#### [SUPPLIED ENTRIES]
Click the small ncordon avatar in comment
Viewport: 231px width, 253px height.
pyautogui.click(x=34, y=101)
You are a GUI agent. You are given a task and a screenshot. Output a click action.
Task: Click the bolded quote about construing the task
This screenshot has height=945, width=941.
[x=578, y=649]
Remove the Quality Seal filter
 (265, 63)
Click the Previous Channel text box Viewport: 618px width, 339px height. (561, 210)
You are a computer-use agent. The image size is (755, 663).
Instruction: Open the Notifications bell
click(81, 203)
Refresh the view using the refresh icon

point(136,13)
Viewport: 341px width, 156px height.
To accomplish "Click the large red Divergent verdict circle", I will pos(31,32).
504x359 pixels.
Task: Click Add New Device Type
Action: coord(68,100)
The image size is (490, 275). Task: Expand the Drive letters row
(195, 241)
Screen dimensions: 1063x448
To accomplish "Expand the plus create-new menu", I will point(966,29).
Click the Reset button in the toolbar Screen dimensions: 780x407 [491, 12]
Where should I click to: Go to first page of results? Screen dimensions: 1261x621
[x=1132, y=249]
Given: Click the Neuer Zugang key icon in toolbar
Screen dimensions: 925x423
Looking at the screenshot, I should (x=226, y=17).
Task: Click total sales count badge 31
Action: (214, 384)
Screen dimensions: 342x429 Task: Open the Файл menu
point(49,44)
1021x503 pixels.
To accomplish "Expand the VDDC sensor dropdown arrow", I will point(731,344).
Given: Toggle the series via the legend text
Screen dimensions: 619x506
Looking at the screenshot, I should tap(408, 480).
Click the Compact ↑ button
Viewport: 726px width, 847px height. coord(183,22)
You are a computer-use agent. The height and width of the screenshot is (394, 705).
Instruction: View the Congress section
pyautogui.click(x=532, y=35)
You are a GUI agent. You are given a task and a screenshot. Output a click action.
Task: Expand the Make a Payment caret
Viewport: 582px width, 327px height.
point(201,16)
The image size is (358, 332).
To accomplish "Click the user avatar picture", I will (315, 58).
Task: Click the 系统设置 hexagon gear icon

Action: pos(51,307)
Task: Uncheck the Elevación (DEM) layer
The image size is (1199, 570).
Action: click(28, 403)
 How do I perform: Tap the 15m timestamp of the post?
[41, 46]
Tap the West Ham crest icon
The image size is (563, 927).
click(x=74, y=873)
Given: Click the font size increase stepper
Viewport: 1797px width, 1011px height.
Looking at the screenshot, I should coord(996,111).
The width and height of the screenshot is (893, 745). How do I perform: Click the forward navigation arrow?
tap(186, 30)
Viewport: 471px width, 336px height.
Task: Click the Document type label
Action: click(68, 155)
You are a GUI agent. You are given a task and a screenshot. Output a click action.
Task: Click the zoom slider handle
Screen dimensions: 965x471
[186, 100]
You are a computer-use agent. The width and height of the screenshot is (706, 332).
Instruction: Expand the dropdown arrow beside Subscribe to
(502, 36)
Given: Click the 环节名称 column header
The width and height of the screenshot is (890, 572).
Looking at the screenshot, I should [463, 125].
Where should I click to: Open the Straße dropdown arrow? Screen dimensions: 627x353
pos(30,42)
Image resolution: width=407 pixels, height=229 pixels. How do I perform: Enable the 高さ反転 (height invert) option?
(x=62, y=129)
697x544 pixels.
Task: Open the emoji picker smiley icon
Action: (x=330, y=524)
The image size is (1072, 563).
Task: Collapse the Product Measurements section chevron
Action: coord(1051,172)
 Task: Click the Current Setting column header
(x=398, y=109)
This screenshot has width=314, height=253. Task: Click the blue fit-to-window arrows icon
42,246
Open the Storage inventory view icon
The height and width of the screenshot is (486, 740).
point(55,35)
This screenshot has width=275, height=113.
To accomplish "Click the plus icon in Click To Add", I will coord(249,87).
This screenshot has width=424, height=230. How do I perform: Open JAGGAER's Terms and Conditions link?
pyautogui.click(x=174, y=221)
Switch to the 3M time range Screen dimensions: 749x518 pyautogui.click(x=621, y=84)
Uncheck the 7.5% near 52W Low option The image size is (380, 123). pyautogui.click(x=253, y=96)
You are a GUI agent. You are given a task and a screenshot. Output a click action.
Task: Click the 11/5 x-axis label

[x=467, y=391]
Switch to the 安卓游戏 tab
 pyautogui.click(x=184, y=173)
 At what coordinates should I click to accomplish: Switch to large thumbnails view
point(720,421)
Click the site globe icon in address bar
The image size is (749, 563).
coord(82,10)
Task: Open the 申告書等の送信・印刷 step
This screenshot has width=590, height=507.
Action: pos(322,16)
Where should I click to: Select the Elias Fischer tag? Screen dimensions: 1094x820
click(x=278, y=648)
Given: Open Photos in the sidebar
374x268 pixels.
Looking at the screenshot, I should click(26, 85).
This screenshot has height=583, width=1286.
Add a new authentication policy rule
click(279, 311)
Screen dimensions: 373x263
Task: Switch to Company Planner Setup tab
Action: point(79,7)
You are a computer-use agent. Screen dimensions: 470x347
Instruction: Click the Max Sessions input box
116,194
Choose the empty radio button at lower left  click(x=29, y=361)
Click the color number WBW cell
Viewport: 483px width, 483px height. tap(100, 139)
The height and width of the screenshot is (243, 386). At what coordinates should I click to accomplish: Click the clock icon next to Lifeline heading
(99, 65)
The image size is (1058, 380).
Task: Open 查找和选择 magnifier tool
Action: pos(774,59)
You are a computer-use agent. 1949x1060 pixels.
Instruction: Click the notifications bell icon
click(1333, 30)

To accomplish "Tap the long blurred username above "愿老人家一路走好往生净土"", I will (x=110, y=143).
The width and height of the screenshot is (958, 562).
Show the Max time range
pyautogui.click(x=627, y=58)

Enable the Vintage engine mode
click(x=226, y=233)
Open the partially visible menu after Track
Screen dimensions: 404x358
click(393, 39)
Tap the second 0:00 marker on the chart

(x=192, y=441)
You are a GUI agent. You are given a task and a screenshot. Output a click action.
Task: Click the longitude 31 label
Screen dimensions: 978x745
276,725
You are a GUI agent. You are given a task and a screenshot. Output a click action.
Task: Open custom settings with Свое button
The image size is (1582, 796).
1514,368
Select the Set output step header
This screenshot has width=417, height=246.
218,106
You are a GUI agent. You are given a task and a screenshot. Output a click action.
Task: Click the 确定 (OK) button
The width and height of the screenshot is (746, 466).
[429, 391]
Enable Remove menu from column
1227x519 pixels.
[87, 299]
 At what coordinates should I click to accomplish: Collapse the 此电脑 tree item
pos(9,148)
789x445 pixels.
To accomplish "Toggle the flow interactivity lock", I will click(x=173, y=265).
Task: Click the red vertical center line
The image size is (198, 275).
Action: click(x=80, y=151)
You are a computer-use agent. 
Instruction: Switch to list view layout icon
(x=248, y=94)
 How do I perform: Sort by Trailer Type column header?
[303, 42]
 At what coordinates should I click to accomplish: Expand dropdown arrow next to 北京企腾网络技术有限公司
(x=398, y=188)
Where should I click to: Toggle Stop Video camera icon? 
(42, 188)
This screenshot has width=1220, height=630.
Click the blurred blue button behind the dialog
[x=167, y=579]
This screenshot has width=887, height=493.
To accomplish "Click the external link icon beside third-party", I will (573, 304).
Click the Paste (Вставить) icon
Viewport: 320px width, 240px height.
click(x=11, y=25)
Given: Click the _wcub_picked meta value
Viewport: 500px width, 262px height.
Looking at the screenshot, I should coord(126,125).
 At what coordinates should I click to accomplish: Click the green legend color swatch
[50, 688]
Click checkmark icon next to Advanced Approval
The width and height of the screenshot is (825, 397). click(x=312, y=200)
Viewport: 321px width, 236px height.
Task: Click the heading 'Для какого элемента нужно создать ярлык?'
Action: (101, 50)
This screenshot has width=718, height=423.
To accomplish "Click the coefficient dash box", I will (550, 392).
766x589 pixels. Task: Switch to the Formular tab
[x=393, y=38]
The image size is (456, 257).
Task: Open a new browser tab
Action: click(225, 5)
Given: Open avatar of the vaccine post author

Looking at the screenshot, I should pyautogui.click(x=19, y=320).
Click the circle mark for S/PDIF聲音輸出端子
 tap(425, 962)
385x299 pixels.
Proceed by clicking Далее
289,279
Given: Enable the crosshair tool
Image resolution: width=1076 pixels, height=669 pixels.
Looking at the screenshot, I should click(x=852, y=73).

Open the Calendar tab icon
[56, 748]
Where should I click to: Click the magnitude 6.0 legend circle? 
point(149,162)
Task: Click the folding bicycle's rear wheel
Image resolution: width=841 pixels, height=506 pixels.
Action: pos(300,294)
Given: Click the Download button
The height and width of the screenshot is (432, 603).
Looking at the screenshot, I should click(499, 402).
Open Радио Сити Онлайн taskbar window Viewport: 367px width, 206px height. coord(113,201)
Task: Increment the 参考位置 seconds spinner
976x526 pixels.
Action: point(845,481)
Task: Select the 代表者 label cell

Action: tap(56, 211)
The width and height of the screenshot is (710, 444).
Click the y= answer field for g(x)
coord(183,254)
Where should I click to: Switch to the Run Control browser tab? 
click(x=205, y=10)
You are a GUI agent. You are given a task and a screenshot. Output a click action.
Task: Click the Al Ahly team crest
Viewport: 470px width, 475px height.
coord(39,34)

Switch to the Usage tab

#### [ABOUT THIS TASK]
Output exactly the lines between the one containing "Task: Select the 代表者 label cell" and the final line above, both inclusive.

#### [REPLY TO THE EXERCISE]
Task: Select the 代表者 label cell

Action: tap(56, 211)
The width and height of the screenshot is (710, 444).
Click the y= answer field for g(x)
coord(183,254)
Where should I click to: Switch to the Run Control browser tab? 
click(x=205, y=10)
You are a GUI agent. You are given a task and a screenshot. Output a click action.
Task: Click the Al Ahly team crest
Viewport: 470px width, 475px height.
coord(39,34)

Switch to the Usage tab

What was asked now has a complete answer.